「街と美術館、一体として魅力を」 田中淳・大川美術館新館長

 公益財団法人・大川美術館(桐生市小曽根町)の新館長に、8月1日付で田中淳(たなか・あつし)さん(61)が着任した。日本近代美術を専門とする研究者であり、前東京文化財研究所副所長。「大川美術館は全国的に知られ、桐生は古い建物が生かされた、いい街です。街と美術館を一体として魅力を発していきたいですね」と語る。

 田中館長は1955年東京生まれ。83年に東京芸術大学大学院美術研究科修士課程を修了し、東京国立近代美術館に勤務。94年に東京国立文化財研究所に移り、2014年に副所長、16年定年退職。現在も客員研究員として岸田劉生の研究を続けている。千葉県在住。

 創設者で初代館長の故大川栄二さんとは、1986年に出会った。東京国立近代美術館での「松本竣介展」開催に当たり、大川コレクションからも多数出品されたのだ。「早い時期から竣介に注目したコレクターとしての直観は、慧眼(けいがん)でした」。初対面ながら大川さんは喫茶店で2~3時間、一方的にしゃべりまくった。「すごいバイタリティーでした」

 大川さんが作成した画家たちの相関図も当時から有名だったという。そして「絵は人格である」として、竣介を中心に交流や影響のあった画家たちの作品群を所蔵する大川美術館が89年に開館。全国的評価を高めてきた。

 田中館長が驚いたのは、竣介の代表作「街」と、現実の桐生の街。描かれたのは戦前の東京だが、そんな建物や風景はもう東京にはない。ここ桐生にこそ古い建物が残り、昭和モダンが生きている。「山から街に下りると、竣介の絵の中に入れるんです」。著書「画家がいる『場所』―近代日本美術の基層から」で、劉生や竣介ら9人の画家の作品と風土を訪ねた論者ならではの視点だろうか。

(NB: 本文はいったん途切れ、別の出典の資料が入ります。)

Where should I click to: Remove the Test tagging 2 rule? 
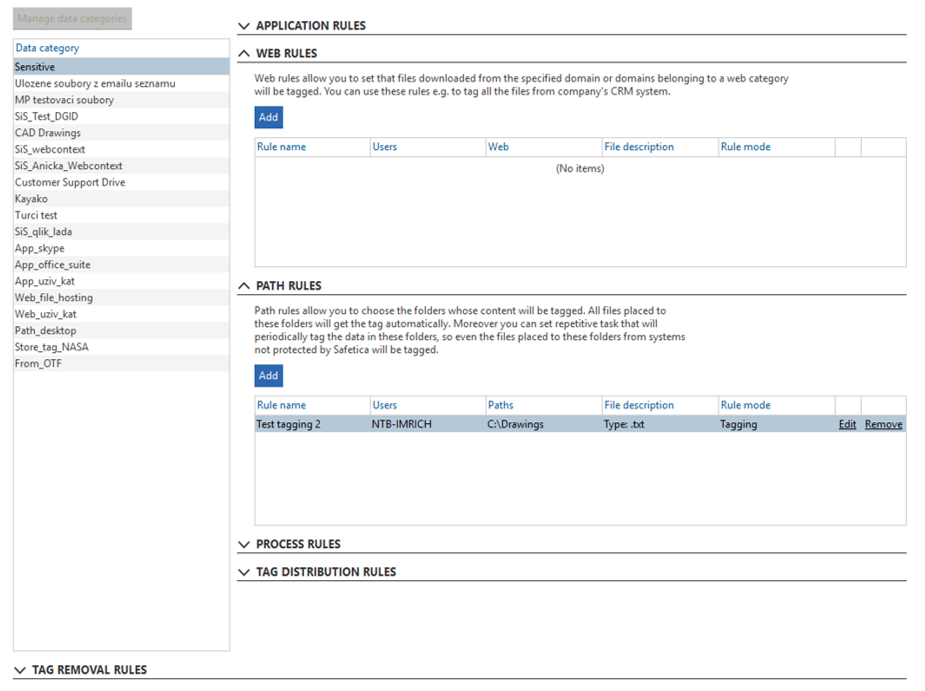(x=883, y=424)
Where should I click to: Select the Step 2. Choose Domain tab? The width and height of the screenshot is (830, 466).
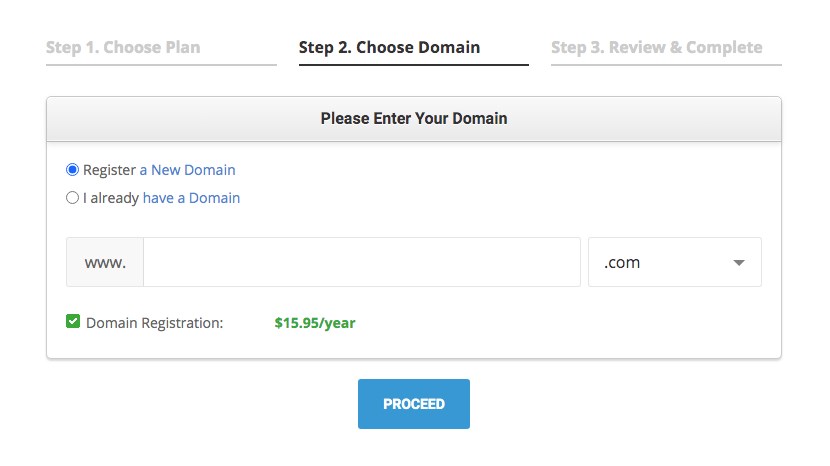coord(389,47)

 驚きその二は、子どもが知らないおじさんにあいさつすること。「当たり前のことなのに、いまやなかなかないです。子どもたちに美術、美術館を好きになってほしいですね」

 大川美術館の最大の特長は、厚みのあるコレクションだ。これだけの所蔵品を有する館はまれで、それをどう見せるか。半面、心苦しいのはバリアフリーでないこと。階段が多く迷路のようで、30年たてば老朽化する。また課題として、桐生ゆかりの作家の作品を増やすこと。「石内都さん、山口晃さんや、それに続く若い世代の作家たちを応援する。それも桐生の美術館の役割です」

 「美術館に来たら街に出る、桐生に来たら美術館に寄る。有鄰館や織物記念館、重伝建地区もある。街と一体になって広くPRできれば」と考えている。